Compound I-3 (13.32 g,0.05 mol), p-toluenesulfonic acid (1.46 g,8.5 mmol) was added to dry nitromethane (130 ml) at room temperature, inCl was added ₂ (1.58 g,8.5 mmol), controlling the temperature to be 90-95 ℃, quenching the reaction by using saturated sodium bicarbonate solution after the detection reaction is finished, extracting methylene dichloride (100 ml multiplied by 3), drying by using anhydrous sodium sulfate, filtering, concentrating the filtrate under reduced pressure until the filtrate is dried, thus obtaining the compound I, the yield is 88.2%, and the HPLC purity is 97.55%.

Claims

1. The nevirapine intermediate compound is characterized in that the structure is shown as a formula I-3:

2. a process for the preparation of nevirapine intermediate compound I-3 according to claim 1, comprising the steps of:

the synthetic route is as follows:

3. the method of claim 2, wherein the copper catalyst in step 1 is one selected from the group consisting of cuprous chloride, cuprous bromide, and cuprous iodide.

4. The preparation method according to claim 2, wherein the feeding mole ratio of the compound SM-1 to the 2, 6-tetramethylpiperidine, n-butyllithium, tetramethylethylenediamine, copper catalyst and the compound SM-2 in the step 1 is 1:1.8 to 2.5:1.8 to 2.5:0.8 to 1.5:0.8 to 1.5:1.2 to 1.6; reaction temperature T described in step 1 _A1 Is-10 to 10 percent; t (T) _A2 15-30 ℃; t (T) _A3 Is 40-66 ℃.
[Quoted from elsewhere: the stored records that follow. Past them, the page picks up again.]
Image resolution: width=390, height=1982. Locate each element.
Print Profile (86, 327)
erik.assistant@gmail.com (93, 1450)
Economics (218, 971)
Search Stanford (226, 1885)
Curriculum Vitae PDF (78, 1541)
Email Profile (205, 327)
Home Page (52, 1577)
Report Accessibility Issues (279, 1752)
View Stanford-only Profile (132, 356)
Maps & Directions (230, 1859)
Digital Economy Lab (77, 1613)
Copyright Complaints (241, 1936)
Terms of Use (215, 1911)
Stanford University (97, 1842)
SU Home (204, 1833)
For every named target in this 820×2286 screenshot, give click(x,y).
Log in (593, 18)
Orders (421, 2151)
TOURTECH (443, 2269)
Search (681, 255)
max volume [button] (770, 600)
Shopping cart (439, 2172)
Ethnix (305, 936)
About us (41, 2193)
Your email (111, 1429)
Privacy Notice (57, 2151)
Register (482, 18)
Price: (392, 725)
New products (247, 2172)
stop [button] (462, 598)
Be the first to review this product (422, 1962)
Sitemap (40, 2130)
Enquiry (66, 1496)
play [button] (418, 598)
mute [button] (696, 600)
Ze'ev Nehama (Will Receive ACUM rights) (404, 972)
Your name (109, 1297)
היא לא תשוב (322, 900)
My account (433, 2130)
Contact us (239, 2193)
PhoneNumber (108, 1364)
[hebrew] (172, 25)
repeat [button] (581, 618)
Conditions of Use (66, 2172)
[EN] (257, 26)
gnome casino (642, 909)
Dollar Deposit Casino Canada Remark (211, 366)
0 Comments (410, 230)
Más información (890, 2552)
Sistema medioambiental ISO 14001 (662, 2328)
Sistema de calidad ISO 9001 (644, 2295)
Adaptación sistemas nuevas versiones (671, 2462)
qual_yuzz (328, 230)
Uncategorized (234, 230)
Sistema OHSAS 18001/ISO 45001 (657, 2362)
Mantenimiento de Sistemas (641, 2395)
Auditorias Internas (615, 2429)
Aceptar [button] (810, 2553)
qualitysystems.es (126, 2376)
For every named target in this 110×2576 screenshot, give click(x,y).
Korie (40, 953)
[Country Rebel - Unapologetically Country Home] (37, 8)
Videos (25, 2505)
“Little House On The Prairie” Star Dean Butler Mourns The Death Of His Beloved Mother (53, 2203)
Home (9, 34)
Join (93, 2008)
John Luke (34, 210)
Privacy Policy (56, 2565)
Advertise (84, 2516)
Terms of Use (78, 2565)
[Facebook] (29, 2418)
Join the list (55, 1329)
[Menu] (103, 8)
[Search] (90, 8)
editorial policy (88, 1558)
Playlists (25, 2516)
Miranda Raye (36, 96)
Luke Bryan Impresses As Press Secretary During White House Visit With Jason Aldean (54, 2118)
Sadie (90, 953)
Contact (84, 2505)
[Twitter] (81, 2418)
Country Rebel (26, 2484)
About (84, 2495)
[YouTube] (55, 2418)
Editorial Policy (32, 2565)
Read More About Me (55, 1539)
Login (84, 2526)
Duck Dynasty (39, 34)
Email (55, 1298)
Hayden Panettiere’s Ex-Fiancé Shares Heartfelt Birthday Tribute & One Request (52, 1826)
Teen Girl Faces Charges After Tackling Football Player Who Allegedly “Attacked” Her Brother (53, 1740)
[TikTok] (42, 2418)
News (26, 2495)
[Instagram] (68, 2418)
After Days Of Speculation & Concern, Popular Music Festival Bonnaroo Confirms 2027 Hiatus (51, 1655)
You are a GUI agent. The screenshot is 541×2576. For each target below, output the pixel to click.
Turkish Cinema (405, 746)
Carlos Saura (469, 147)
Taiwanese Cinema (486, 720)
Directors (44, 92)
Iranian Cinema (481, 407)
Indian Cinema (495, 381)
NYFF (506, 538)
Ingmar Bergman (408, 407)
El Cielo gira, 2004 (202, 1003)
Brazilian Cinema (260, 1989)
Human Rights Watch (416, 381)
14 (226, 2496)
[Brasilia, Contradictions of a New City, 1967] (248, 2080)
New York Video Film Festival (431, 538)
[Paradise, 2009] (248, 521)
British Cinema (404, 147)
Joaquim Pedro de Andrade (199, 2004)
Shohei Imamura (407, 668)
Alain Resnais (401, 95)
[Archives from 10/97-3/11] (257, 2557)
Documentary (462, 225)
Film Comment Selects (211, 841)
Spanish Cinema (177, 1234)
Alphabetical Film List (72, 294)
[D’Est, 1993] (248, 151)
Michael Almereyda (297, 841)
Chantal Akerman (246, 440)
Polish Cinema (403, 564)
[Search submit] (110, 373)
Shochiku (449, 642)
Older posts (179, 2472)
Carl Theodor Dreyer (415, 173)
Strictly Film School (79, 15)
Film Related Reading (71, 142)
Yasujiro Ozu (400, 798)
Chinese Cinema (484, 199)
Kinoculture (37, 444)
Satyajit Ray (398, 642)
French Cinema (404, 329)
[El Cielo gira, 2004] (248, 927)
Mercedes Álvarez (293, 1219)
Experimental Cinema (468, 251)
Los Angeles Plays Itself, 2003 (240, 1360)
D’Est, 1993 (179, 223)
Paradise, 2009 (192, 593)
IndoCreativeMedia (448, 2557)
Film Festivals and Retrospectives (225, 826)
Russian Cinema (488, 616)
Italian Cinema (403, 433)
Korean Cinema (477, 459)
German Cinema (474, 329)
5. The preparation method according to claim 2, wherein the compound I-1 in step 2 is added with cyclopropylamine and sodium hydrideThe molar ratio is 1:1.5 to 2.5:1.0 to 1.5; the organic solvent B in the step 2 is selected from one or a combination of tetrahydrofuran, N-dimethylformamide, N-dimethylacetamide, 1, 4-dioxane, ethylene glycol dimethyl ether, diethylene glycol dimethyl ether and diethylene glycol diethyl ether; reaction temperature T as described in step 2 _B1 At 60-100 ℃, T _B2 15-40 ℃.

6. The preparation method according to claim 2, wherein the base in the step 3 is one selected from sodium acetate, potassium acetate, triethylamine and sodium carbonate; the reaction solvent C in the step 3 is selected from one or a combination of methanol, ethanol, tetrahydrofuran, acetonitrile, 1, 4-dioxane and water; the feeding mole ratio of the compound I-1 to hydroxylamine hydrochloride to alkali in the step 3 is 1:1.2 to 1.8:1.2 to 1.8; reaction temperature T described in step 3 _C 60-90 ℃.

7. Use of a nevirapine intermediate compound of claim 1 for the preparation of nevirapine.

8. Use of a nevirapine intermediate compound according to claim 7 for the preparation of nevirapine, characterized in that the preparation process comprises the steps of: adding compound I-3, p-toluenesulfonic acid and Lewis acid into organic solvent D at room temperature, and controlling temperature T _D After the reaction is detected, the target product I is prepared through post-treatment, and the synthetic route is as follows:

9. the use according to claim 8, wherein the Lewis acid is selected from ZnCl ₂ 、SnCl ₄ 、FeCl ₃ 、InCl ₂ One of them.

10. According to claim 8The application is characterized in that the organic solvent D is one of acetonitrile, propionitrile and nitromethane; the feeding mole ratio of the compound I-1 to p-toluenesulfonic acid to Lewis acid is 1:0.05 to 0.15:0.05 to 0.15; the reaction temperature T _D 60-90 ℃.